Hier noch die CMYK-Werte für HKS 55:

N: 100, 0, 70, 0
K: 100, 0, 80, 30
E: 100, 0, 80, 30
Z: 90, 0, 55, 0

und RGB:
#007755

In diesem Sinne
Liebe Grüße

Markus


----------



## mascha111 (17. September 2007)

Danke dir für die antwort. wieso gibt es denn auch cmyk für HKS hm so ganz verstehe ich es noch nicht. Muß es nicht immer ein Volltonwert sein? Alos Z auch 100, 0, 55, 0?
N: 100, 0, 70, 0
K: 100, 0, 80, 30
E: 100, 0, 80, 30
Z: 90, 0, 55, 0
wenn ich also weiß welches papier es ist und welcher farbwerte in CMYK kann ich diesen wert auch einfach einstellen und muss gar nicht auf HKS umstellen? Wird es dann nicht verfälscht?
Die Farben sind ja in den HKS Skalen wirklich sehr unterschiedlich da dachte ich nicht einmal das es das gleiche sei. 
Ich brauche also einen Farbfächer HKS um die Farbe einschätzen zu können?
Und in HKS gibt es einfach weniger Farben ja?
Ich danke dir sehr für deine Antwort und Hilfe
grüße mascha


----------



## Jan-Frederik Stieler (19. September 2007)

Hallo,
Zu deiner Frage mit dem Volltonwert. einfach gesprochen Nein es muß nicht immer 100% sein.
Den die CMYK werte sind nur annäherungen an den Volltonwert. Wenn man den Wert genau in CMYK simulieren könnte brauchte man die unter umständen teurer variante einer Volltonfarbe ja nicht.
Volltonfarben (mal abgesehen von Volltonfarben aus dem CMYK Raum) sind vorgemischte Farben die einem Patent unterliegen.
Ja du solltest bevor du die Farbe drucken läßt dir diese auf einem Fächer anschauen da es sonst zu überraschungen kommen kann wenn du davon ausgehst was du in den Farbtabellen von Illustartor siehst.

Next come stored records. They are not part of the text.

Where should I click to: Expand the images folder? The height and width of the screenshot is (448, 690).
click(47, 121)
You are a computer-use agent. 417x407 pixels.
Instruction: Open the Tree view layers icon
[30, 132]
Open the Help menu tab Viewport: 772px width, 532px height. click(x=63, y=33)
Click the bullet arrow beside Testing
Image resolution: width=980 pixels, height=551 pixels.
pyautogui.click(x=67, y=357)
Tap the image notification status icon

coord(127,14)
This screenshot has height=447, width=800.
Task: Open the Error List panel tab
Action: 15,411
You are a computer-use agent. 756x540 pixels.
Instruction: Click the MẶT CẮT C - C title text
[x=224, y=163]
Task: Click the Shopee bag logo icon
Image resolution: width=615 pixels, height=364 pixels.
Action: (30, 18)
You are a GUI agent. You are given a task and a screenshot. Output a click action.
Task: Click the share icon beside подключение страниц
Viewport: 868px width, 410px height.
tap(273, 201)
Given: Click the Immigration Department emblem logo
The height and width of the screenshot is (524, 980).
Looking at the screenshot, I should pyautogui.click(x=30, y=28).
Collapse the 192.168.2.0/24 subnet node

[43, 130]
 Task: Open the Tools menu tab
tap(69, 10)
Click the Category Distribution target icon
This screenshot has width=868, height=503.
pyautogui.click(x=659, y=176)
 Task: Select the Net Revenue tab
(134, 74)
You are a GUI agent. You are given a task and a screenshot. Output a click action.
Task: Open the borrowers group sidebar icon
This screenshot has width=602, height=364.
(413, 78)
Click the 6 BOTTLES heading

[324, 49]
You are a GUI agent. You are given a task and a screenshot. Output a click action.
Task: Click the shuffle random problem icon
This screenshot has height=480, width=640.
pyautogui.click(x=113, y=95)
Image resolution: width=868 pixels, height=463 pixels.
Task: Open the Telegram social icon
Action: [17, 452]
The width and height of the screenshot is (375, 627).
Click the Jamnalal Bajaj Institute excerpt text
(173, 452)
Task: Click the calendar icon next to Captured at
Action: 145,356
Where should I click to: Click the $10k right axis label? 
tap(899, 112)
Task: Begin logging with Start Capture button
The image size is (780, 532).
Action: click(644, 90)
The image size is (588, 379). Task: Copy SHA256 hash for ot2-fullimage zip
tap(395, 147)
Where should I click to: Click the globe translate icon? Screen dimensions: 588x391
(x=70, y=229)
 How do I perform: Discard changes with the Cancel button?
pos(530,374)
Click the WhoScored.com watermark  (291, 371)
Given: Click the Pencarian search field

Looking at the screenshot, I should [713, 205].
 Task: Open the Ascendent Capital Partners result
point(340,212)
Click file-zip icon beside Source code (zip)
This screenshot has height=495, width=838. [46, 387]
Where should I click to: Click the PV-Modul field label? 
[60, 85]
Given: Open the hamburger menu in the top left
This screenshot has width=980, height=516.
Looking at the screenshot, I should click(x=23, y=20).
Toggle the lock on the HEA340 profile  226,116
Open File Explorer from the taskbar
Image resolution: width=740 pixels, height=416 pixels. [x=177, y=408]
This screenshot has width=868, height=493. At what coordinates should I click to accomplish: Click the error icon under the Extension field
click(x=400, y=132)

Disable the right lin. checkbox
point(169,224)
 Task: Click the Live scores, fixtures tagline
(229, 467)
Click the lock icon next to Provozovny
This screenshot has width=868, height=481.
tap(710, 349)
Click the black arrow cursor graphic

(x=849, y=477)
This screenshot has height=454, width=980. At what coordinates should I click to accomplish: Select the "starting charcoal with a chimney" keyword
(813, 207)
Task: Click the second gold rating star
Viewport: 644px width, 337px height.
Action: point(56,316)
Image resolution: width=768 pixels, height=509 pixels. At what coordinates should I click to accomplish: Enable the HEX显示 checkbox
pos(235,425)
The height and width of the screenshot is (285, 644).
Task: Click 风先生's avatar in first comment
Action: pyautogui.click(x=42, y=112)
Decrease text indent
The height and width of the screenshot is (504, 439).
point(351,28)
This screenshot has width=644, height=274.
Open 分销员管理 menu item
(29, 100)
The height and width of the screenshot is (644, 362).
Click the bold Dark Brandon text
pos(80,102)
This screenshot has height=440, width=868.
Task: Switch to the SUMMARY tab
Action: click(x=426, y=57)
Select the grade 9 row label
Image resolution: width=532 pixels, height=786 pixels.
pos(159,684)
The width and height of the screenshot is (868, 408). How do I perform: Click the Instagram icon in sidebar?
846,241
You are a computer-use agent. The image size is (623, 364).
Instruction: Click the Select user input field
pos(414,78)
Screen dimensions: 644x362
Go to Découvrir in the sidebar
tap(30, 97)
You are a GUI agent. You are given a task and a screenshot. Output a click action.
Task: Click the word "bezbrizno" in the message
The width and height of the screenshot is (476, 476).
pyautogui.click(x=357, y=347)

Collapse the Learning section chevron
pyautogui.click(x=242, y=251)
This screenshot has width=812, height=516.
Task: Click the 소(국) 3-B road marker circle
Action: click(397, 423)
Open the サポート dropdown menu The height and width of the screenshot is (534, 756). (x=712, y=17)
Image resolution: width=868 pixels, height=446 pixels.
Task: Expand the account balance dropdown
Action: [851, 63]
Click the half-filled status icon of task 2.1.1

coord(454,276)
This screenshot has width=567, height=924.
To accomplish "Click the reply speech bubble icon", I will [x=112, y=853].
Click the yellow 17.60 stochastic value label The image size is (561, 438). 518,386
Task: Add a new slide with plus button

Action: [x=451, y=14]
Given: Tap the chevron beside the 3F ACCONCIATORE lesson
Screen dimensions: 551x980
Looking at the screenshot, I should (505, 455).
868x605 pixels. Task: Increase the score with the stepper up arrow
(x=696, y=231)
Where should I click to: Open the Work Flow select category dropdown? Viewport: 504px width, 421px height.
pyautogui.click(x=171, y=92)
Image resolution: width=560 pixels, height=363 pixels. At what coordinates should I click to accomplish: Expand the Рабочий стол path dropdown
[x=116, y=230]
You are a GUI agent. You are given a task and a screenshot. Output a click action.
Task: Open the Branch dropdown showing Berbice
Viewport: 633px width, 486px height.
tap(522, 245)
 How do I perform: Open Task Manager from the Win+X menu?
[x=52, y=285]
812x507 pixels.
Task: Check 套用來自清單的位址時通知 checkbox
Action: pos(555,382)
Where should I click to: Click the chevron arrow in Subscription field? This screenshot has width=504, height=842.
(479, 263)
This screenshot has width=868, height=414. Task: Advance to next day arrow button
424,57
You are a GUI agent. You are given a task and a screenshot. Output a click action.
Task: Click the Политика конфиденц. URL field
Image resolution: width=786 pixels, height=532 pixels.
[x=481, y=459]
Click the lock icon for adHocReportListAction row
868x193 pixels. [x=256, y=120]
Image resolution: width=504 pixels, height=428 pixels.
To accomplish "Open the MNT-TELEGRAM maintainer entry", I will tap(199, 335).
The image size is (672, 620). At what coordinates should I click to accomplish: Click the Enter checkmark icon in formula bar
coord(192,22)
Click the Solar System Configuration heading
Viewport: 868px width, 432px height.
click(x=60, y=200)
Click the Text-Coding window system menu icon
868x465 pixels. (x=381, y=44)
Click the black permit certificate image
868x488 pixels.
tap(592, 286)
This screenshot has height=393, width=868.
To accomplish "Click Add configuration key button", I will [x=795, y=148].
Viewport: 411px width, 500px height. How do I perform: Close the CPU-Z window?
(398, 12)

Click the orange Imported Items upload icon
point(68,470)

Hier nochmal was zum allgemeinen Verständnis:
Es ist grundsätzlich egal welche Farbe du in Illustartor oder einem anderen Programm dem Bereich den du in dieser bestimmten Farbe drucken möchtest zuweist. Also du kannst dem Bereich auch ein 100% Magenta geben wenn du diese Farbe sonst nirgends im Dokument verwendest und dem Drucker mitteilst das du die Seperation Magenta in HKS 55 gedruckt haben möchtest. Es immer noch der Drucker der die Farbe in den jeweiligen Farbturm der Druckmaschine kippt.

Was die Farbunterschiede betrifft, diese kommen durch das unetrschiedliche Papier zustande. Deshalb ist auch das immer nur ein Anhaltswert in den Fächern da du oft ein ganz anderes Papier verwendest als das der Fächer.

Wenn du eine größere Farbauswahl an Sonderfarben haben möchtest so kannst du dir auch noch die Pantone farben anschauen. Pantone ist das amerikanische Konkurenzprodukt zu HKS.

Viele Grüße und ich hoffe dich jetzt nicht zu arg verwirrt zu haben.


----------



## mascha111 (19. September 2007)

toll danke.
habe nun hks auch in cmyk umgewandelt. in der indesigndatei einmal das logo cmyk geladen und schrift im gleichen farbton wie das logo aber eben in indesgn angelegt und als pdf exportiert. jetzt sagt der drucker die gelbtöne des logos und der schrift seien unterschiedlich?!
oh man. kann mir jemand schnell antworten? bitte?
danke mascha
ps weiß jemand ein schönes buch übers drucken- druckvorlagen farben usw?


----------



## Jan-Frederik Stieler (19. September 2007)

Hi,
also wenn du nun das in CMYk drucken läßt dann solltest du auch in beiden Programen genau den gleichen CMYK Wert angeben und nicht nach der Farbwarnehmung über deinen Bildschirm gehen.
Anderst kann ich mir sonst den unetrschiedlichen Gelbwert nicht vorstellen.
Für de nPDF export nimmst du am besten den X-3. X-3 ist Fogra Standart udn somit geht da schonmal weniger schief als mit anderen PDF Formaten.

Gruß


----------



## mascha111 (19. September 2007)

danke dirty so hab ichs auch gemacht ich glaube der drucker hat was versemmelt.
vielen dank für die netten antworten.
lg mascha


----------